What you need to do
Lines to restate from the data below: from the one containing "DECOR (880, 173)" to the one containing "Privacy (639, 1735)", both included. Give them again exactly, and only them.
[Opening Data shown section]
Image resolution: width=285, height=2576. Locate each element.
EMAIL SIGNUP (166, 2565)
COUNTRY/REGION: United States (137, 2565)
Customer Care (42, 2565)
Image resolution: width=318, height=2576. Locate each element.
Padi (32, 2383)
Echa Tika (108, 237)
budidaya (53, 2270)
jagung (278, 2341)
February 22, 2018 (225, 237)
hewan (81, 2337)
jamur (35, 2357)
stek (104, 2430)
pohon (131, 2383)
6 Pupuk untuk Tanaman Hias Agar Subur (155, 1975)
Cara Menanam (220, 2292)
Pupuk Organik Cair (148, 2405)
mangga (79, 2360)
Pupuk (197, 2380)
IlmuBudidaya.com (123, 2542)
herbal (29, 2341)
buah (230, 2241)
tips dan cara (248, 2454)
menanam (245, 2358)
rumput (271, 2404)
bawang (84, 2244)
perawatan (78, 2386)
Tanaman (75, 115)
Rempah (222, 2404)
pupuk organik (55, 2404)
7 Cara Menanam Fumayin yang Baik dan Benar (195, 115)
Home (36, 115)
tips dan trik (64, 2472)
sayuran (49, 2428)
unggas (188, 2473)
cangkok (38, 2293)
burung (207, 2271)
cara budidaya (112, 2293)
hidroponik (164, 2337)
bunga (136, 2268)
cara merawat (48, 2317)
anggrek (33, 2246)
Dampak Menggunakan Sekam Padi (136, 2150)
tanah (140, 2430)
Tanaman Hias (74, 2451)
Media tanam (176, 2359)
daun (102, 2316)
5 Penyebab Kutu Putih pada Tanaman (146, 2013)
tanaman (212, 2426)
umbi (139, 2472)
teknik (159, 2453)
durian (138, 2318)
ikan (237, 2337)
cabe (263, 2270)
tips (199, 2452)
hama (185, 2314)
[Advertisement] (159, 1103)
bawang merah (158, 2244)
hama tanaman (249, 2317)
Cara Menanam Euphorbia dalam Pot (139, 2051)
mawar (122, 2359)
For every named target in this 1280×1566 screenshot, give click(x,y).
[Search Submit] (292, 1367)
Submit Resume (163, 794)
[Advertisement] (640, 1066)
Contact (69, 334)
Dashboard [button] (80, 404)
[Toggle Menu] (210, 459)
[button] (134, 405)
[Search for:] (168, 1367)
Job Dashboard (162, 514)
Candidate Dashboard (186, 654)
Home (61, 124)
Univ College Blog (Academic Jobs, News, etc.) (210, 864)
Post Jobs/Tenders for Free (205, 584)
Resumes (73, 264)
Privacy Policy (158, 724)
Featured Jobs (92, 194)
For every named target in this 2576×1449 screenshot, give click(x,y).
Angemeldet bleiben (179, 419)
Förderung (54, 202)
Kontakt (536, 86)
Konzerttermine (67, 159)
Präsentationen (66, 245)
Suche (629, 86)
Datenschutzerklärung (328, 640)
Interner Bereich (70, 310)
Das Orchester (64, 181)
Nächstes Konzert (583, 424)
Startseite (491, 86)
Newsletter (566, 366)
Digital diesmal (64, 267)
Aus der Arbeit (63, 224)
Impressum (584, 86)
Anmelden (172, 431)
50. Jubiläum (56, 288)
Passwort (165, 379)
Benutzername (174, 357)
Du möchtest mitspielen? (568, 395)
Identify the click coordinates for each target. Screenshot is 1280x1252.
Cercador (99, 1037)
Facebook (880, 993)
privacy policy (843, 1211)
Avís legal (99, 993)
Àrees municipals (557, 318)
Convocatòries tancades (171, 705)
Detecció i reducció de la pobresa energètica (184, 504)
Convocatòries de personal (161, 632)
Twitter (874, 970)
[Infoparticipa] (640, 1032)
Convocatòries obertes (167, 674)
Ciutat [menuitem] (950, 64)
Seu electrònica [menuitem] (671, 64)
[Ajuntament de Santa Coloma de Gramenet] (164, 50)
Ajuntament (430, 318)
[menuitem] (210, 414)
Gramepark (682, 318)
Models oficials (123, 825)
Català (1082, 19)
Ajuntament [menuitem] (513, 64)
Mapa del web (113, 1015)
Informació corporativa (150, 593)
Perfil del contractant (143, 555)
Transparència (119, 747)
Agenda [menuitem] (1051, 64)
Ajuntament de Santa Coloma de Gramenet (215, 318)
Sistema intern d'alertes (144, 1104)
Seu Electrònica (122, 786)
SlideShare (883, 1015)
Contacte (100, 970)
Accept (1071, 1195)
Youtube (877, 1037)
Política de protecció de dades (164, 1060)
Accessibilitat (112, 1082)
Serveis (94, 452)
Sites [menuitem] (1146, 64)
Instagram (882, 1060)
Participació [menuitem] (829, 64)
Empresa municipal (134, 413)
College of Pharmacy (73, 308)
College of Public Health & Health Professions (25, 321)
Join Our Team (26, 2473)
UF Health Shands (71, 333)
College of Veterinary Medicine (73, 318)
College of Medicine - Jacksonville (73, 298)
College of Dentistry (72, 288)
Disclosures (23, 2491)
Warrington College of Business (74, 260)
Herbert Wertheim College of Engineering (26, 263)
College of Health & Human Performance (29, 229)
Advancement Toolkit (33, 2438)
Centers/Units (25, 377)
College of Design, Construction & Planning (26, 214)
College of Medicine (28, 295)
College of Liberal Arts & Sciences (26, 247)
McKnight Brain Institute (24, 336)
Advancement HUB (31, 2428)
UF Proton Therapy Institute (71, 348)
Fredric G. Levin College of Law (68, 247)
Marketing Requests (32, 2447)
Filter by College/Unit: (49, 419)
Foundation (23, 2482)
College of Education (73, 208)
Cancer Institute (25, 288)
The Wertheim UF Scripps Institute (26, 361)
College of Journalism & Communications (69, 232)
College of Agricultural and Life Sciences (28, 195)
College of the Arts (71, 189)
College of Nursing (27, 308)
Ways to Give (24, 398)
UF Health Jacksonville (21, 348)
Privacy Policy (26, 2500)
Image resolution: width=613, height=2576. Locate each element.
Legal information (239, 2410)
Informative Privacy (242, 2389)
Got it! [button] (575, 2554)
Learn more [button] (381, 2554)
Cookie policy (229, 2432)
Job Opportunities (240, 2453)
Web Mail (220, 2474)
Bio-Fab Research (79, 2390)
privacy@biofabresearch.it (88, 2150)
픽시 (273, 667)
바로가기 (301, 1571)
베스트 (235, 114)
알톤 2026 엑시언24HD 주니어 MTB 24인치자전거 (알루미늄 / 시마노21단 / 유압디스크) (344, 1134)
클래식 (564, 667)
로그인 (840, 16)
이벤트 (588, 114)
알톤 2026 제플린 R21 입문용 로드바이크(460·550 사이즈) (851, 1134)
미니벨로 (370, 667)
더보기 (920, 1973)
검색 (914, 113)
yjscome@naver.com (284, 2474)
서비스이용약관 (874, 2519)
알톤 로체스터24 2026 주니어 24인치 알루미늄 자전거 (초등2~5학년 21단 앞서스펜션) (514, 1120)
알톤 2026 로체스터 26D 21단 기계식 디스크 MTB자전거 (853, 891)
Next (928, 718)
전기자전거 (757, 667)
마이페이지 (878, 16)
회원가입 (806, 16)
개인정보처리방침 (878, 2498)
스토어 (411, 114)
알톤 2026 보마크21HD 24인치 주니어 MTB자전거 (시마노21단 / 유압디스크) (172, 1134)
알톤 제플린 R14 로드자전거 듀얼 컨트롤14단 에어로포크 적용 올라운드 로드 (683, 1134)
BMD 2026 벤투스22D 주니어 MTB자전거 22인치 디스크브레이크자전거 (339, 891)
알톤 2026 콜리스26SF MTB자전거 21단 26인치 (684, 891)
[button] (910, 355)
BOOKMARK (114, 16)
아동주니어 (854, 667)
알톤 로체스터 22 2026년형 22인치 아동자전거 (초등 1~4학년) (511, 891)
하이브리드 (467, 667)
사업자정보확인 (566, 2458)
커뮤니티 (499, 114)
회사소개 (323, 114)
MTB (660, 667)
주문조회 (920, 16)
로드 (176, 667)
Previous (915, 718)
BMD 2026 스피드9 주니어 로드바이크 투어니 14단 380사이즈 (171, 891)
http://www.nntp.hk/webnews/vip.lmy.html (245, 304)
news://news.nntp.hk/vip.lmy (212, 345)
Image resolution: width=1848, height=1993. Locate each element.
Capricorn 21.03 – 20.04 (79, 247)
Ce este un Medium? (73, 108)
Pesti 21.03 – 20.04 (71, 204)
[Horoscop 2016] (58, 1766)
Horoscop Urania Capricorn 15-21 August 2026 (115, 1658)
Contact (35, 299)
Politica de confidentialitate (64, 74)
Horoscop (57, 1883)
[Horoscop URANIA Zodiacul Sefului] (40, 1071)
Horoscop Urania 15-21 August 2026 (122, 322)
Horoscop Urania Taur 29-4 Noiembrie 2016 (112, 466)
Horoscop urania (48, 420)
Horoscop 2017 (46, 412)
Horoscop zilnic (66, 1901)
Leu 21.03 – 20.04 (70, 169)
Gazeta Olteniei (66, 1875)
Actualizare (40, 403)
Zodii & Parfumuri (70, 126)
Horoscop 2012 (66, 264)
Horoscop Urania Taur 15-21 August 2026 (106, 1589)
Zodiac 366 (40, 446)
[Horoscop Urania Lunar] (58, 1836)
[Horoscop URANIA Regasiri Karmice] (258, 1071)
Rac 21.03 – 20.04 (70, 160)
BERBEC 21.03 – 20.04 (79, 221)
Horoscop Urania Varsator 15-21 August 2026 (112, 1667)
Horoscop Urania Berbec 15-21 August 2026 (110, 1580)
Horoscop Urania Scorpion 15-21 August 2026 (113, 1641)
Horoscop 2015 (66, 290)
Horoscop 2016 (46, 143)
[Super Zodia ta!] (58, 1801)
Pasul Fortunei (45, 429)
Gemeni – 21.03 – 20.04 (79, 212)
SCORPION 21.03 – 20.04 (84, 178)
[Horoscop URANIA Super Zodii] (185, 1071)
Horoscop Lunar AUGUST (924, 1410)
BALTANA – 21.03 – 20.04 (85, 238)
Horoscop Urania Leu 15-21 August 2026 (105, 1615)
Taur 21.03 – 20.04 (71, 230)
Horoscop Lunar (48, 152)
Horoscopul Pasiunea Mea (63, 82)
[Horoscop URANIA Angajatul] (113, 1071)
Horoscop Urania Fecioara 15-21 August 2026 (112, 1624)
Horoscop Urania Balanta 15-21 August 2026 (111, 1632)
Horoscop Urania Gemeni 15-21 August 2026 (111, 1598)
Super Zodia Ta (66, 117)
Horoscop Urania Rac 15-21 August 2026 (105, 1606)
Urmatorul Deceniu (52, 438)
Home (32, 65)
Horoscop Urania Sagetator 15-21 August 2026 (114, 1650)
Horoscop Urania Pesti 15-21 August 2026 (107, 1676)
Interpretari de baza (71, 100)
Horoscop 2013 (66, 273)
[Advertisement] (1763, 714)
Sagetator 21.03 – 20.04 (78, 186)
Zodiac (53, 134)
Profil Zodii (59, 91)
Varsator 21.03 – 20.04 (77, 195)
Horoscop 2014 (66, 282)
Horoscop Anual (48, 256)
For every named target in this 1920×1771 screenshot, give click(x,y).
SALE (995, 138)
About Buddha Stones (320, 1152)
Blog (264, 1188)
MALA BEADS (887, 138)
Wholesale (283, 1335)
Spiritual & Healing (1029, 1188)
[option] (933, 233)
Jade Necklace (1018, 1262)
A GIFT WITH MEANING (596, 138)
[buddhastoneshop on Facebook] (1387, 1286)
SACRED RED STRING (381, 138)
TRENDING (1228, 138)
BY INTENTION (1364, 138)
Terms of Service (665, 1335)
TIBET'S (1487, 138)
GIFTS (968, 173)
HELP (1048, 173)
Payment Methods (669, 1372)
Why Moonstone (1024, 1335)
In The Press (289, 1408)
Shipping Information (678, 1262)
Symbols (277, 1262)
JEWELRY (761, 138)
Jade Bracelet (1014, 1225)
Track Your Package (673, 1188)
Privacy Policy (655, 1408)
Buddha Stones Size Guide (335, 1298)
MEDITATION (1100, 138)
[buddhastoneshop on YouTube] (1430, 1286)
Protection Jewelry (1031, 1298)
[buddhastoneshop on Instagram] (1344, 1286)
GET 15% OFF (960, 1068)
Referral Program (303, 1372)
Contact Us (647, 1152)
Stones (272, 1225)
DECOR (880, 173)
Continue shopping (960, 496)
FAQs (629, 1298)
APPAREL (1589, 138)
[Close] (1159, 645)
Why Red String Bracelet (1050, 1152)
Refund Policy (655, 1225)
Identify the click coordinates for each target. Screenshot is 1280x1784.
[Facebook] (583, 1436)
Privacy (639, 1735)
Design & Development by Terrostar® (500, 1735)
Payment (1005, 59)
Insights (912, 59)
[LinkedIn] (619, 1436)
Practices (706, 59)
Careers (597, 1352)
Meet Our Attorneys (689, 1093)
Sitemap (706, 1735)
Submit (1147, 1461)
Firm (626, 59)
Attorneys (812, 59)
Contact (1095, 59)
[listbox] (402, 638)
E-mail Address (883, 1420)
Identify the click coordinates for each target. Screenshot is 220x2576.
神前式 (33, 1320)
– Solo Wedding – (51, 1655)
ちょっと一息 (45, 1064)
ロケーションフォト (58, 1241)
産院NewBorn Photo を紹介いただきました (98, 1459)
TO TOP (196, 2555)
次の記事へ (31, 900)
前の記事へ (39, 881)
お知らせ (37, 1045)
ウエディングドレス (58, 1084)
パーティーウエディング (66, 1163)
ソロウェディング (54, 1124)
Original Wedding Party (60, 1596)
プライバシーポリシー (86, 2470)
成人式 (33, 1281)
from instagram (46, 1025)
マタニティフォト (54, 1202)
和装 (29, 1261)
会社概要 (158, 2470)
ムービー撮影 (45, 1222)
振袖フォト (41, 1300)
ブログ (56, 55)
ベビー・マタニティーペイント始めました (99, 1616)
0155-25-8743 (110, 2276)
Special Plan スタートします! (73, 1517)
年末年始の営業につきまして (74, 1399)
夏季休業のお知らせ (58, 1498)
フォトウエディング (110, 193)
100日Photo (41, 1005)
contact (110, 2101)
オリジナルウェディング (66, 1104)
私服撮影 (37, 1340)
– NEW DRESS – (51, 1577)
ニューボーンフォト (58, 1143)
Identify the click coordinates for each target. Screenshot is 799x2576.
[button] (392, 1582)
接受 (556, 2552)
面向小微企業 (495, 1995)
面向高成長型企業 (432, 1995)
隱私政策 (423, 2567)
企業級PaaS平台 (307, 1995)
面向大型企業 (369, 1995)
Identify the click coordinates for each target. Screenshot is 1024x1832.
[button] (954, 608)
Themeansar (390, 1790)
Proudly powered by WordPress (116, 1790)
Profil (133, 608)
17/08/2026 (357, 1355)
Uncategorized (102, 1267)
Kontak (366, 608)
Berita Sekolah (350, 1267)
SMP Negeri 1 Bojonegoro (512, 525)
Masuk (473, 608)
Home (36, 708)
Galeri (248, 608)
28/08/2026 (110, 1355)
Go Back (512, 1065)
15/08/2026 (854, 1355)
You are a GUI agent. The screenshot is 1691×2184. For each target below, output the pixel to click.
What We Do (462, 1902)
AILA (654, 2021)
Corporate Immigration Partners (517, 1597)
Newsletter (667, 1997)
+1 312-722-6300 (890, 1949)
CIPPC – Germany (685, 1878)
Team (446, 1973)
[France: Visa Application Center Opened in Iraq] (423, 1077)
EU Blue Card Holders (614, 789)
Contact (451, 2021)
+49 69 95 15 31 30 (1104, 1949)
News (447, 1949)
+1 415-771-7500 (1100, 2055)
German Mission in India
[Closing Data shown section]
Reply to the task
DECOR (880, 173)
Continue shopping (960, 496)
FAQs (629, 1298)
APPAREL (1589, 138)
[Close] (1159, 645)
Why Red String Bracelet (1050, 1152)
Refund Policy (655, 1225)
Identify the click coordinates for each target. Screenshot is 1280x1784.
[Facebook] (583, 1436)
Privacy (639, 1735)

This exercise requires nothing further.